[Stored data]
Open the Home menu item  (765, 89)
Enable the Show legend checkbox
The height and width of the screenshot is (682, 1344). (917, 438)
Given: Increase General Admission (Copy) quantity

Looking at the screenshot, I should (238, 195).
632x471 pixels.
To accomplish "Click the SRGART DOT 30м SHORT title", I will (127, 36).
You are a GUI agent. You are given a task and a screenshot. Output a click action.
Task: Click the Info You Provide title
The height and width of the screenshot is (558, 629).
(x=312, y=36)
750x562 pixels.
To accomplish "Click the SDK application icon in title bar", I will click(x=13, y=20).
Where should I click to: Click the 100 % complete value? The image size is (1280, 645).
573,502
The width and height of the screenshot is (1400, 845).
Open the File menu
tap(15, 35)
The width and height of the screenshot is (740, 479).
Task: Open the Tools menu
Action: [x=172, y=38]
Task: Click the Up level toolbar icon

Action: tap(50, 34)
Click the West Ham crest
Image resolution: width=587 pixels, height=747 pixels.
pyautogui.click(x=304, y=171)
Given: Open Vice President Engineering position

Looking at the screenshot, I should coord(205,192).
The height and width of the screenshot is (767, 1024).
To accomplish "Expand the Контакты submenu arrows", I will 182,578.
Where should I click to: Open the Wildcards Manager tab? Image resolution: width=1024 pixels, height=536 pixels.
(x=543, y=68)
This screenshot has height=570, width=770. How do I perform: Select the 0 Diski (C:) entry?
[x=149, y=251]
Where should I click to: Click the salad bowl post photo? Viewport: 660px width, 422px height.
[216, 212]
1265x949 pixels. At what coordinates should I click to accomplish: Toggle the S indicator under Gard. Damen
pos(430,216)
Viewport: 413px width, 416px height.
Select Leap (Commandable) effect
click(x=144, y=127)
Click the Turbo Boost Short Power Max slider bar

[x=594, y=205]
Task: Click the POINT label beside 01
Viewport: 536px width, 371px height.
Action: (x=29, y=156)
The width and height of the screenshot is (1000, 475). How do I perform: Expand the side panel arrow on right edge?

**What the exercise asks:** Transcribe each line of the data above, unaltered, from the one where "This screenshot has" appears to the one where "Task: Click the POINT label beside 01" appears, inclusive of both.

**Solution:**
This screenshot has height=570, width=770. How do I perform: Select the 0 Diski (C:) entry?
[x=149, y=251]
Where should I click to: Click the salad bowl post photo? Viewport: 660px width, 422px height.
[216, 212]
1265x949 pixels. At what coordinates should I click to accomplish: Toggle the S indicator under Gard. Damen
pos(430,216)
Viewport: 413px width, 416px height.
Select Leap (Commandable) effect
click(x=144, y=127)
Click the Turbo Boost Short Power Max slider bar

[x=594, y=205]
Task: Click the POINT label beside 01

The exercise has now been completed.